The event offsets_out_of_range indicates that the offsets requested in a FetchRequest aren't available. This can happen in the following scenarios:

  • The consumer is running for the first time and doesn't have an automatic autoOffsetReset value. Consumer.commitOffsets should be called to explicitly initialize a consumer to an offset.
  • The consumer was assigned to invalid offsets, using Consumer.commitOffsets, for example. This is simply user error. Valid offsets for a topic can be discovered using the Offsets module.
  • The consumer fell behind the topic retention window. This can happen if the consumer was offline for a period of time, or the consumer is unable to keep up with the pace of retention even when online. In this case, messages have been lost. Action must be taken to ensure the consumer can keep up with both the producers and the retention window.
  • A lagging broker became the leader for a partition, and it didn't have an offset that the prior leader had. This is the opposite of the previous scenario in that the consumer is ahead of where the broker is rather than behind. Note that simply having the consumer reset from an earlier available offset will not prevent message loss because the desired offset will be overwritten by a different message than what was there prior to the new broker becoming leader.
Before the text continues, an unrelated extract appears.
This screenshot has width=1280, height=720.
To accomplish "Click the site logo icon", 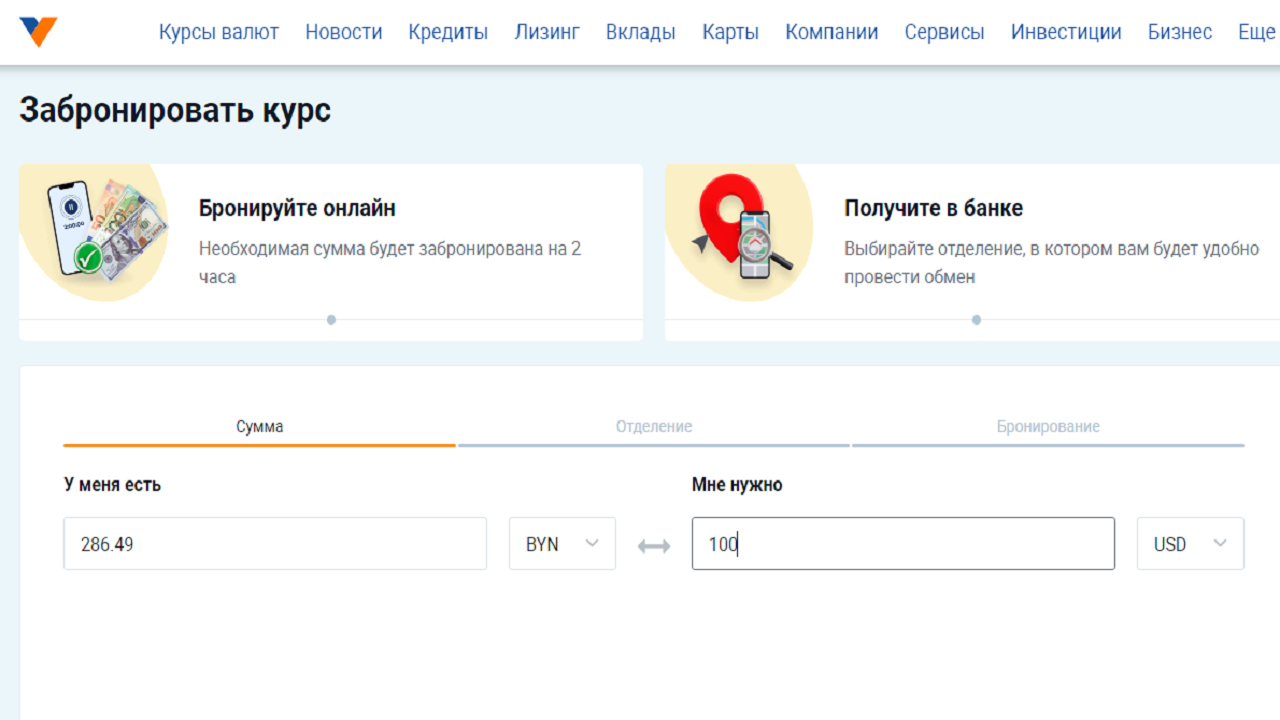I will [x=38, y=31].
By default, Kafunk is configured to halt when it detects out of range offsets. This behavior can be changed by changing ConsumerConfig.autoOffsetReset.

See also:

What is MessageTooBigException?

Kafunk raises a MessageTooBigException when attempting to decode a FetchResponse and a message in a message set is bigger than the entire message set. This means that the message was truncated before being sent, and therefore corrupt. To fix this, make sure that ConsumerConfig.fetchMaxBytes is greater than the size of the largest message in a topic. An applicable Kafka server configuration point is max.message.bytes.

How do I prevent data loss?

See: Durability

How should I configure Kafunk to run across a WAN?

Increased latencies across a WAN connection can warrant larger TCP window sizes. The applicable configuration points are:

The following consumer and producer configuration points are also applicable:

  • ConsumerConfig.fetchMaxBytes controls the maximum amount of data Kafka will send for each partition of a fetch request. Increasing this value will increase throughput. Note however that setting this value too high may cause heartbeat requests to slow down beyond the session timeout period, causing the consumer instance to be ejected from the group.
  • ProducerConfig.batchSizeBytes controls the maximum size of a batch of client side produce requests before being sent to the server. Increasing this value will increase throughput at the cost of latency.
  • ProducerConfig.batchLingerMs controls the maximum amount of time to wait before sending a batch of client side produce requests to the server. Increasing this value will increase throughput at the cost of latency.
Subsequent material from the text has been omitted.